WE pay phone and booth

Started by liteamorn, October 13, 2012, 09:10:26 AM

Previous topic - Next topic

liteamorn

I won this WE pay phone and 3 sides and the door of a 1920's phone booth (non-sliding doors). I have been ecstatic about it until about the 80'th time I looked at it. Does anyone know if the coin return draw is appropriate for this phone? All of the other phones I have seen have the coin return opening only.


liteamorn

Here is a link to the auction with photos of the phone booth

http://tinyurl.com/9b2m8yw

kleenax

Quote from: liteamorn on October 13, 2012, 09:24:10 AM
Here is a link to the auction with photos of the phone booth

http://tinyurl.com/9b2m8yw

The good news is that you got a GREAT deal since even only partially there, your phone booth is worth the price of admission! And with even "marginal" carpentry skills, you can get it back together and looking good.

Now, to the phone itself:
Sorry to say, and I hope you take this in a "good way", but your payphone is a cobbled mess, made to look like a 2-piece (older) payphone.

One of the 1st things to look for (if you want old/desirable) in Western Electric/Gray pay-stations is to make certain that there is NO coin return button (upper rt corner), and an open coin return. It should also not have a security lock (lower rt of the upper housing). Careful here too though because AE payphones don't have a coin return button, AND they have an open coin return  (but they're not "old") ;-)

I could go on, but if you bought this for $365.00 and picked it up (no shipping $$), you got a very good deal.
Ray Kotke
Recumbent Casting, LLC

Sargeguy

That is not a WE mouthpiece, transmitter or receiver, either. 

Greg Sargeant
Providence, RI
TCI /ATCA #4409

teka-bb

 A bit hard to see but it looks like there is no lock in the coin vault door?
=============================================
Regards,

Remco, JKL Museum of Telephony Curator

JKL Museum of Telephony: http://jklmuseum.com/
=============================================
TCI Library: http://www.telephonecollectors.info/
=============================================

liteamorn

Thanks for the info guys! This became a somewhat impulse buy by me. I had saved it on my watch list and had house guests when the auction was closing.
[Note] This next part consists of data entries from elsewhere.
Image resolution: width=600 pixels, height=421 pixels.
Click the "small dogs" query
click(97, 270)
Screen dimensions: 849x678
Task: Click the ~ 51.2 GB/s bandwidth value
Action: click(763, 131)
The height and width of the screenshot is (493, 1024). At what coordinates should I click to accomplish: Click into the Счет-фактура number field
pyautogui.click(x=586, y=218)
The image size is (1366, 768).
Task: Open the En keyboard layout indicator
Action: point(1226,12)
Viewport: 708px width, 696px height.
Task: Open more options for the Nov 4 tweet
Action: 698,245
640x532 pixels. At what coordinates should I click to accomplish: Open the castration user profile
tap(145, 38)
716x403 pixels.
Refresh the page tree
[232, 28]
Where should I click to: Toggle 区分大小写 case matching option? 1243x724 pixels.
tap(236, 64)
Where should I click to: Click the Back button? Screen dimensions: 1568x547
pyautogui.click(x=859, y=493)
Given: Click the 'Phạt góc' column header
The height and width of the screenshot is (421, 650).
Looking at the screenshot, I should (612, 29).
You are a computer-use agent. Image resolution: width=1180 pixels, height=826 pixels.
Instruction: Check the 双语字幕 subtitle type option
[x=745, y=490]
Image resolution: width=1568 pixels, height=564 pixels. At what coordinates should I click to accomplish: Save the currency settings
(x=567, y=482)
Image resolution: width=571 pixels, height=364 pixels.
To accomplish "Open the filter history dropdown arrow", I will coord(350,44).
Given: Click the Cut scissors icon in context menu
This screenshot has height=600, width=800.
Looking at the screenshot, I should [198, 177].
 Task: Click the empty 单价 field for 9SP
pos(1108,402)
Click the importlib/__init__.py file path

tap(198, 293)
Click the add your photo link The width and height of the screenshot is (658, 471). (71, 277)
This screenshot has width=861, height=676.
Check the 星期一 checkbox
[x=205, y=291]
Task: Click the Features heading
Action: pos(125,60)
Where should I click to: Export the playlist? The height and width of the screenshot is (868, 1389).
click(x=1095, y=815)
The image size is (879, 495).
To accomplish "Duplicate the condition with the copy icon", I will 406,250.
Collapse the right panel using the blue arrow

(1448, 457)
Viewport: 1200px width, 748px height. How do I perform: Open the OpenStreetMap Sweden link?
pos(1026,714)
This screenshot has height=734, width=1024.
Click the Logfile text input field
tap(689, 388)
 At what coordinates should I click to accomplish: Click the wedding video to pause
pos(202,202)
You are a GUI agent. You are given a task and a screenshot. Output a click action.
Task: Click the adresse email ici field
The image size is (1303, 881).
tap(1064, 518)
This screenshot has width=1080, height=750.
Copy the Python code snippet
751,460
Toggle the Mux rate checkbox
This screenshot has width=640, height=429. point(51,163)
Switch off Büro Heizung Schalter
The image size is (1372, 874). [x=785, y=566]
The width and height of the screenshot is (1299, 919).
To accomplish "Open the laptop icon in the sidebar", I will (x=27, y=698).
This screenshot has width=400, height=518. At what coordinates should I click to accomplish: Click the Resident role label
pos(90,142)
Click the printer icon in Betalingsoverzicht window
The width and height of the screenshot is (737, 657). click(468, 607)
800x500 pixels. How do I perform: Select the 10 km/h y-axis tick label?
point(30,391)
I saw the old phone booth and without really researching it just assumed they were in service together. I have been looking for both a phone booth and that style phone because one of the coolest phones I remembered from my youth was one of those in an old gas station (way past the time they were normally in service).

I am going to pick them up and my plan is to eventually put together the booth in the room that will eventually become my phone room.

kleenax

One thing that you should know is about the floor of the phonebooth......

The floors were heavily weighted to keep the booths from tipping too easily. If you could find a piece of 1/8" plate steel of the correct size, that would make the perfect (heavy) floor.

Use some angle iron around the inside perimeter, so you have something for the sides to fasten to, (the angle uprights), then placing the heavy steel plate within that should work. Cover the steel plate with some tongue-and-groove wood flooring, and you are all set!
Ray Kotke
Recumbent Casting, LLC

liteamorn

Thanks for that great tip Ray. I might be able to come across something that might do the trick at work ! I found a picture online of a restored one and I think I might be able to duplicate it. The top was finished off with what appears to be large crown molding and I might have to fabricate a door jam out of oak for the door.

I'm open to any other suggestions you or anyone else may have. Did these have a bench installed in them?